**What is required**.
Using the article on coping with life's curveballs, answer each question briefly.
(a) Whose writing is quoted on time being lost when a full human life has not been lived?
(b) What is the name of the skill taught in Cognitive Behavioural Therapy that the text describes?
(c) What does the text identify as the biggest piece of anxiety that can trip people up?

**Excerpted text**.
★ ★ ★ ★
Skip to main content

Life has a way of throwing us curveballs. Life happens, catching us off guard and knocking us down hard on our backsides. Sigh. It isn’t fun! In fact, sometimes the throes of this life can be overwhelming. How do you keep a positive attitude when life throws a curveball? Coping becomes a real challenge.

Dietrich Bonhoeffer once wrote, “Time is lost when we have not lived a full human life, time unenriched by experience, creative endeavour, enjoyment, and suffering.” That leads us to point #1 – Expect Suffering. Don’t live in fear of it or sabotage life to create it. But realistically, we are all going to suffer/go through times of suffering. If we expect it as part of the human experience and see value in it as a shaping force, it becomes less of a dread.

You can’t choose your circumstances but Point #2 – You Can Choose Your Attitude. How you view life is crucial and ultimately determines how you will feel about it. We see this time and time again where a person has survived unthinkable things and yet they are smiling and content. They have reached the developmental stage of integrity vs. despair. We also see the flip side of this when someone is just plain cranky and mean — they are living out the ‘despair’ part. Often this brings about a victim mentality. You may experience a victimization but you don’t have to stay there. Move from victim to survivor to conqueror.

Point #3 –  Focus on What You Can Change.  Too often we spend our time thinking about what we wish was different. “If only…” becomes a mantra that fuels feelings of disillusionment and regret. Rather than focusing on what you can’t change, expend your energy doing what you can. It’s a lot like the Serenity Prayer, “God, grant me the serenity to accept the things I cannot change, the courage to change the things I can and the wisdom to know the difference.”
Point #4 – One Step at a Time/Day at a Time.  When life goes sideways we can move swiftly to overwhelm when we look around and see the enormity of what is going on. In Cognitive Behavioural Therapy (CBT), we teach a skill called ‘forest vs. the tree.’ The idea behind it is to deal with one tree at a time, not getting overwhelmed and paralyzed by the forest. One tree is do-able. That is all you need to do is take it one tree — one thing — one minute, one hour, one day at a time. You can do one minute of anything.
Point #5 – Don’t Let Anxiety Drive.  Feelings of anxiety are likely to come and that’s okay. They are just feelings! There is a difference between having feelings of anxiety come and go vs. becoming anxious or fearful and letting that dictate your choices. Acknowledge what you are feeling and why — validate those emotions rather than stuffing them or camping out in them. The biggest piece of anxiety that can trip people up is the stress of not knowing. Quite often when things go sideways we are faced, at least initially, with unknowns. We hate unknowns! Not knowing is hard — especially if we are used to being in control. If the next step is an unknown, just validate it ‘I don’t know…and I hate that…not going to know UNTIL…’ Fight the urge to assume, guess, speculate, make stuff up, etc. It’s an unknown. And you aren’t going to know more until the next thing happens.
Breathe. Breathing is good. Take one step at a time. Coping doesn’t mean it looks great or easy. Coping can be messy. Lean into your support system — ask for help and receive it. Guard your thoughts and refocus them on things that are positive, effective and helpful.
★ ★ ★ ★
**Data section**.
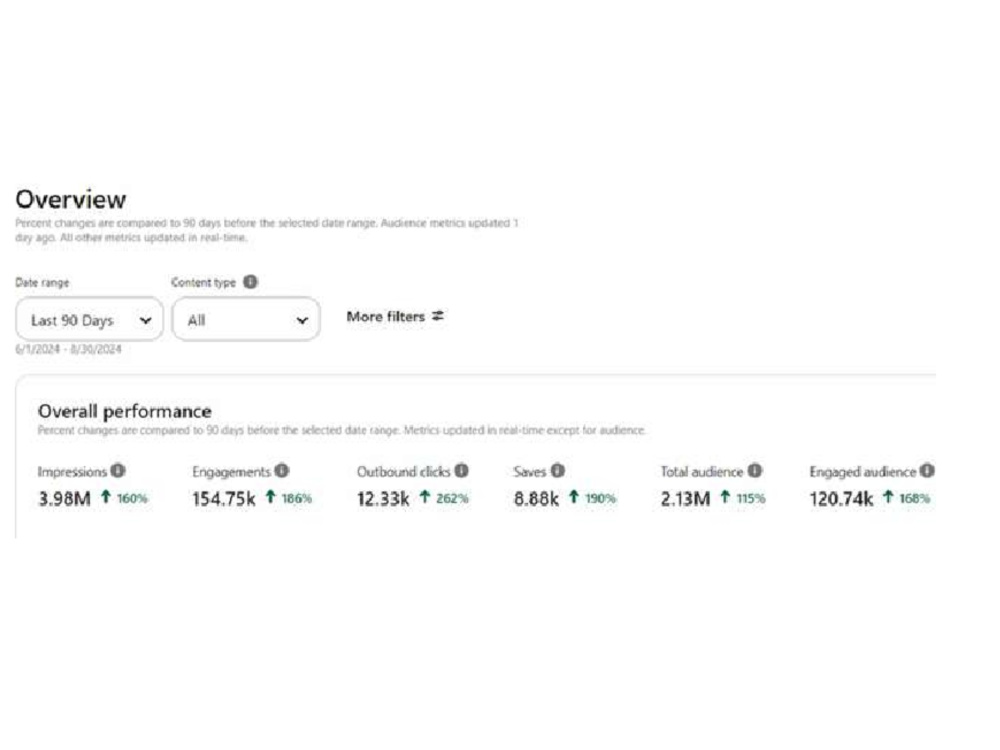Click the Saves info icon
Screen dimensions: 1000x750
(x=557, y=471)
★ ★ ★ ★
**Expected output**.
(a) Dietrich Bonhoeffer
(b) 'forest vs. the tree'
(c) The stress of not knowing